An itch-inducing substance (a.k.a. pruritogen) opens large-pore ion channels on the nerve cell membrane, allowing QX-314 to enter. Once inside the nerve fiber, QX-314 can access and block the sodium channel, blocking the itch signal only in fibers activated by the pruritogen. (Image: David Roberson)
An itch-inducing substance (a.k.a. pruritogen) opens large-pore ion channels on the nerve cell membrane, allowing QX-314 to enter. Once inside the nerve fiber, QX-314 can access and block the sodium channel, blocking the itch signal only in fibers activated by the pruritogen. (Illustration: David Roberson)

It turns out that histamine and non-histamine itch activate different receptors on neurons that are coupled to different TRP channels. Histamine receptors are coupled to TRPV1, while receptors for other itch-inducing substances are coupled to a separate channel, TRPA1. (The antimalarial drug chloroquine also activates TRPA1, which may explain why so many people who take the drug suffer from intolerable itch.)

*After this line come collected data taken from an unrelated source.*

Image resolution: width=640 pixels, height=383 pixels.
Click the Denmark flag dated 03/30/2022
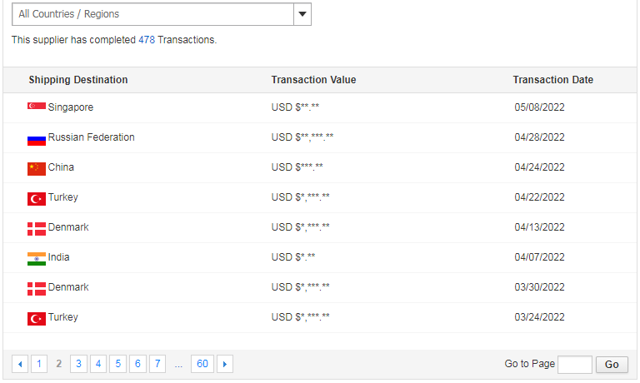pyautogui.click(x=37, y=289)
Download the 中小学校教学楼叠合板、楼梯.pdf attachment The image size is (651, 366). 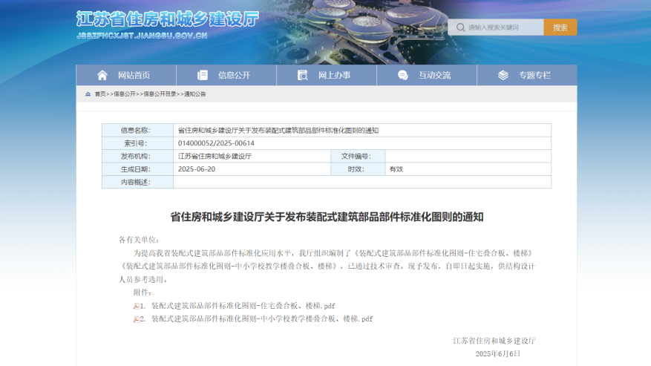(261, 319)
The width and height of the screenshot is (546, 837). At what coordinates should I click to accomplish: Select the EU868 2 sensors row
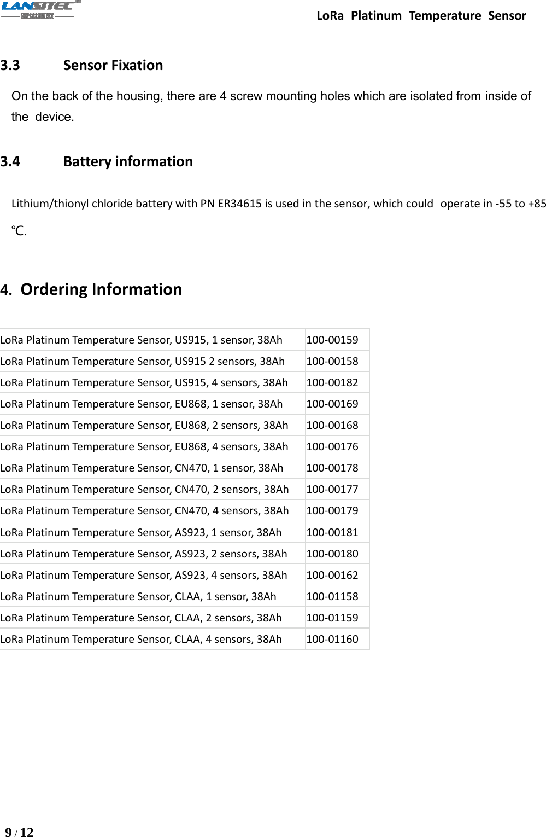point(185,425)
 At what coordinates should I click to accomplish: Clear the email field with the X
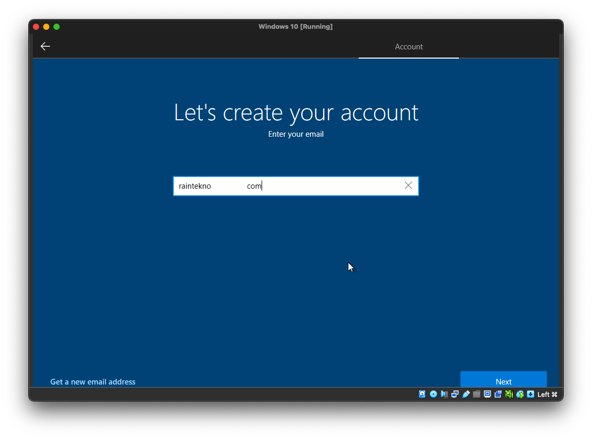408,186
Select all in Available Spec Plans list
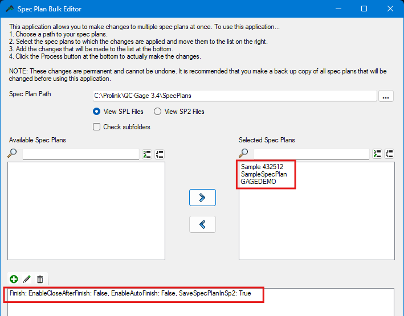 (147, 154)
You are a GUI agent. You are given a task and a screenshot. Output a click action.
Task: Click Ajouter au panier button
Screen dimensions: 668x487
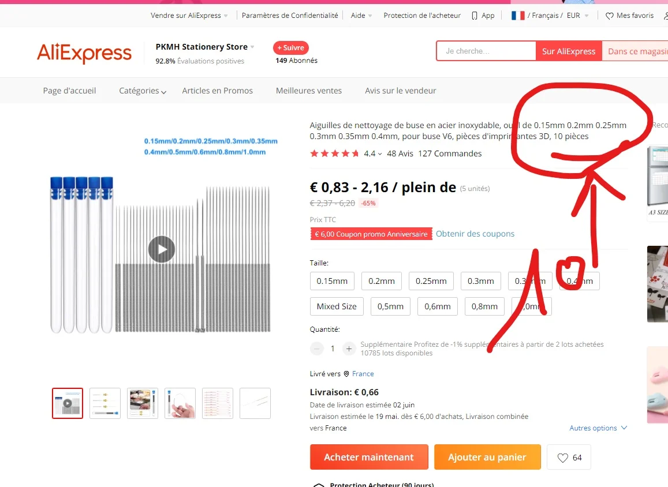[x=487, y=457]
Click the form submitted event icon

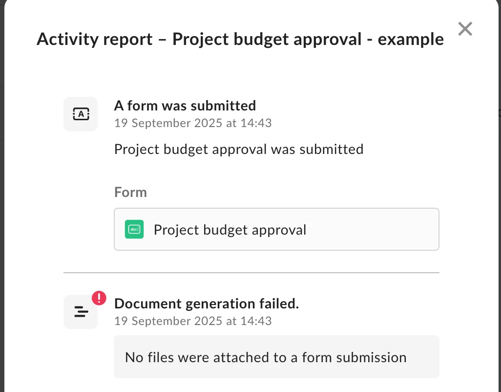(81, 114)
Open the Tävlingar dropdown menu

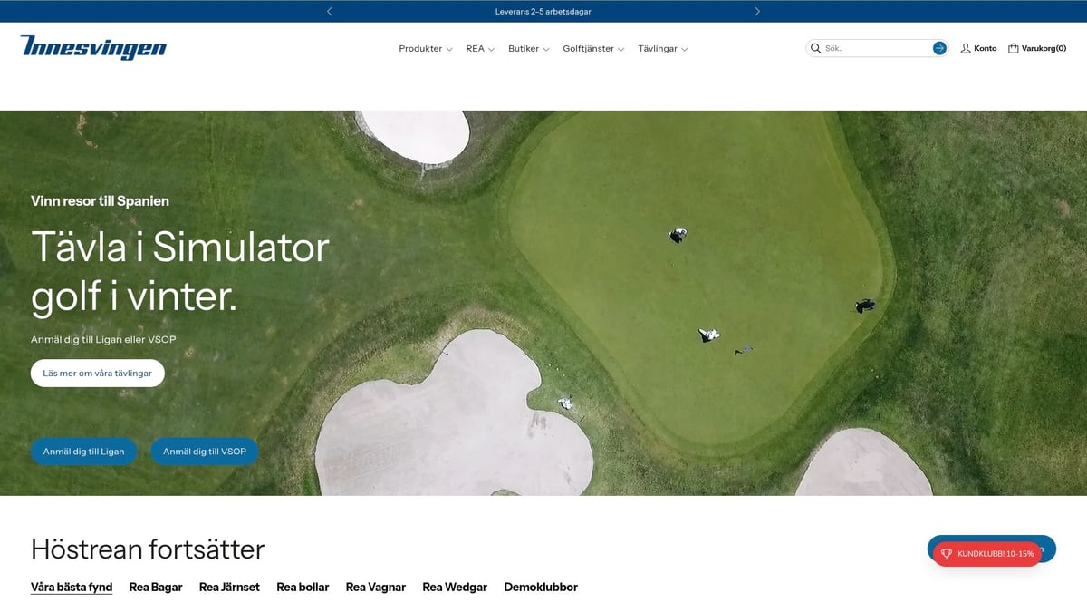[662, 49]
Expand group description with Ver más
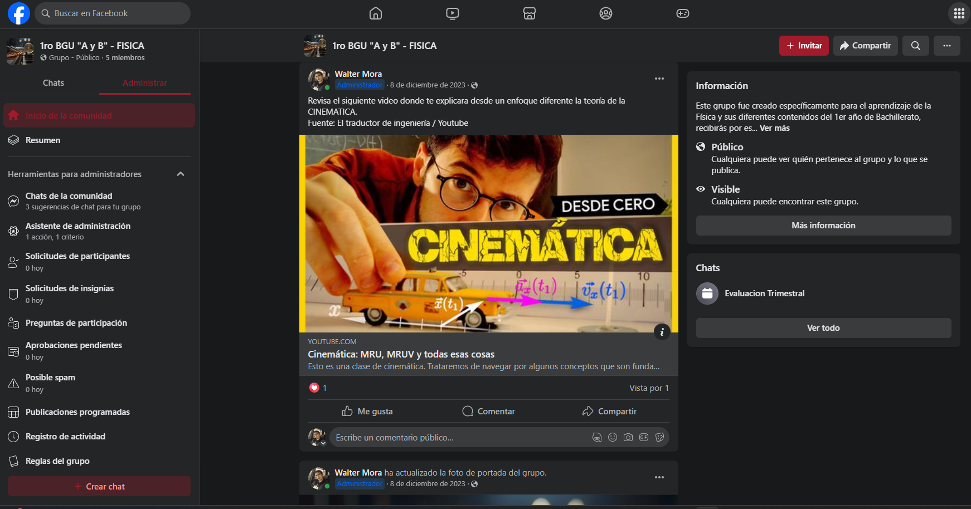The height and width of the screenshot is (509, 971). pos(774,128)
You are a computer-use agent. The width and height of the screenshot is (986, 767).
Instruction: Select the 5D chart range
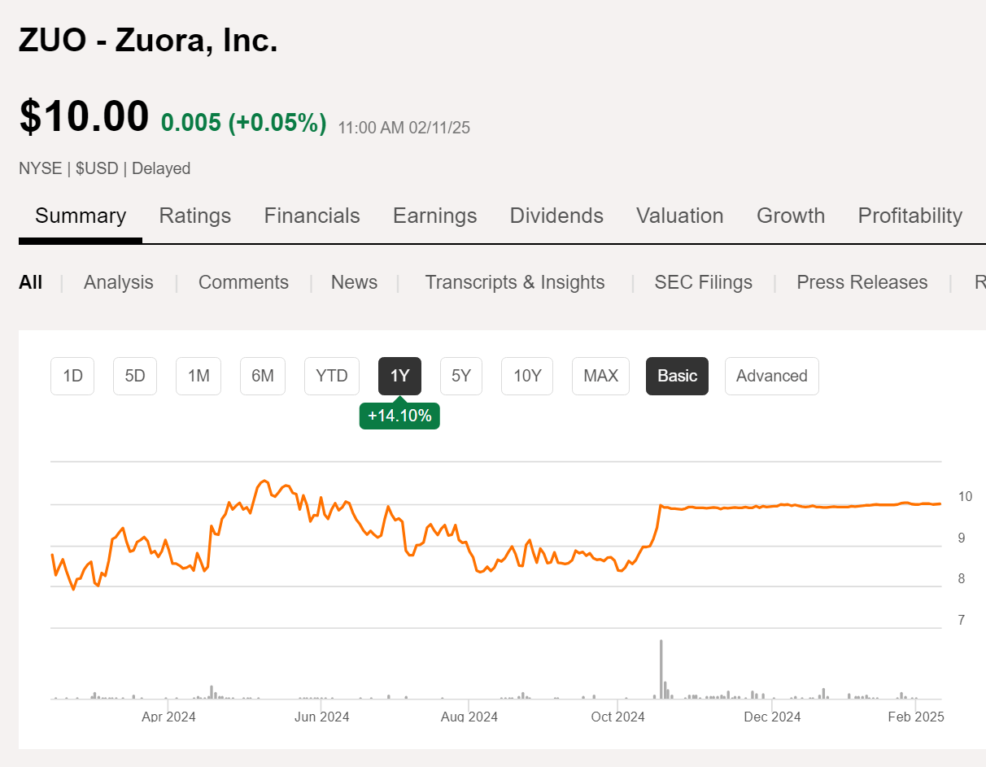click(x=135, y=376)
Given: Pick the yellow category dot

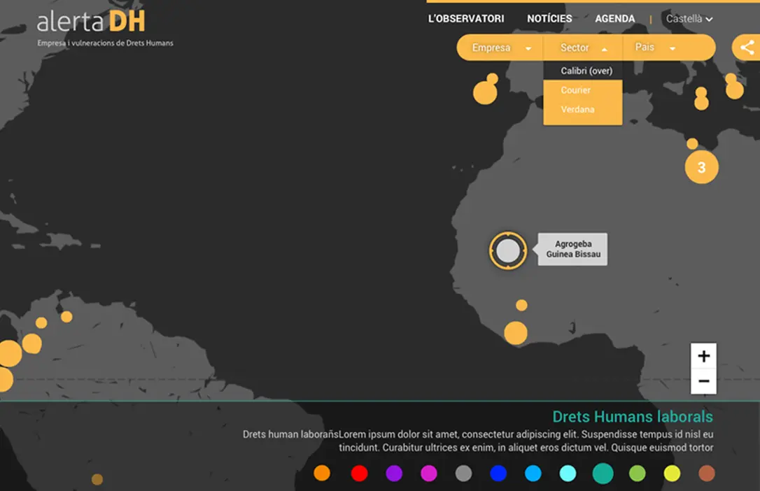Looking at the screenshot, I should [x=672, y=474].
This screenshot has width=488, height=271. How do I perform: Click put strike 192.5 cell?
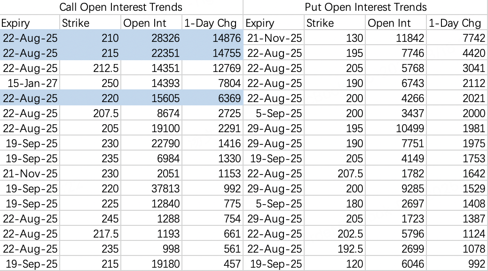coord(335,248)
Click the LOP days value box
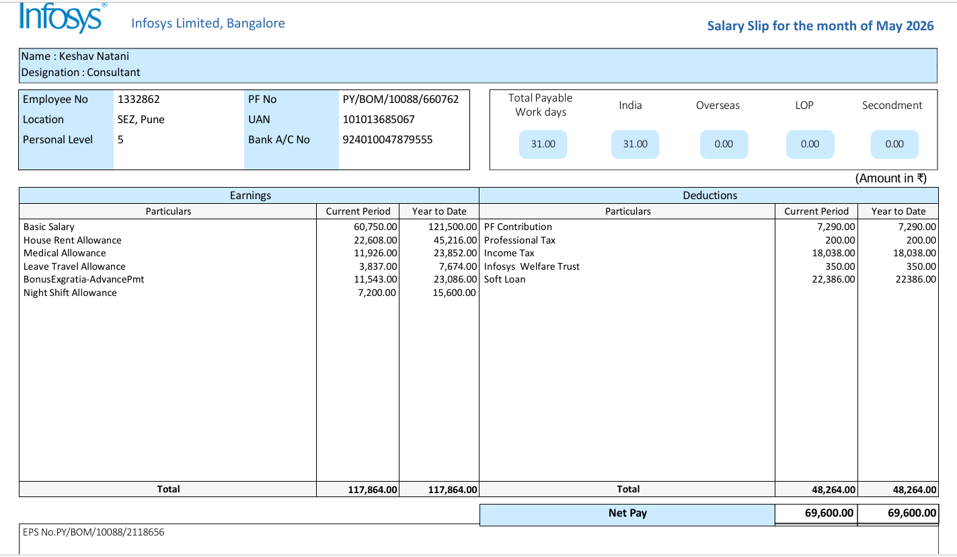 [x=810, y=144]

Silencing different types of neurons with QX-314 allowed the scientists to establish that histamine and chloroquine act on two distinct sets of neurons responsible for two different kinds of itch.

“In these experiments, [Woolf] used a clever tool that also has great promise for selective itch treatment of just the neurons that are active,” says Sarah Ross, PhD, of the Pittsburgh Center for Pain Research, who was not involved in the work.

For their experiments, Roberson watched hours of video of mice injected with histamine or chloroquine, documenting hind-limb scratching (indicating itch) versus forepaw swiping (indicating pain).

“We could block the itch fibers with QX-314 without apparently blocking the pain nerve fibers,” Roberson says. “We also found we could block the histamine nerve fibers without blocking the fibers that respond to chloroquine.”

Roberson is now testing topical creams in mice, the first step in a long process that could eventually lead to clinical trials in people.

“If you have itch, a topical solution of QX-314 on your skin should go only into the nerve fibers that are causing the itch—because in order to produce the itch, the itch channels have to be active,” says Woolf. “It won’t produce any local blockade of pain, but you get an itch cream that produces only a local anti-itch effect.”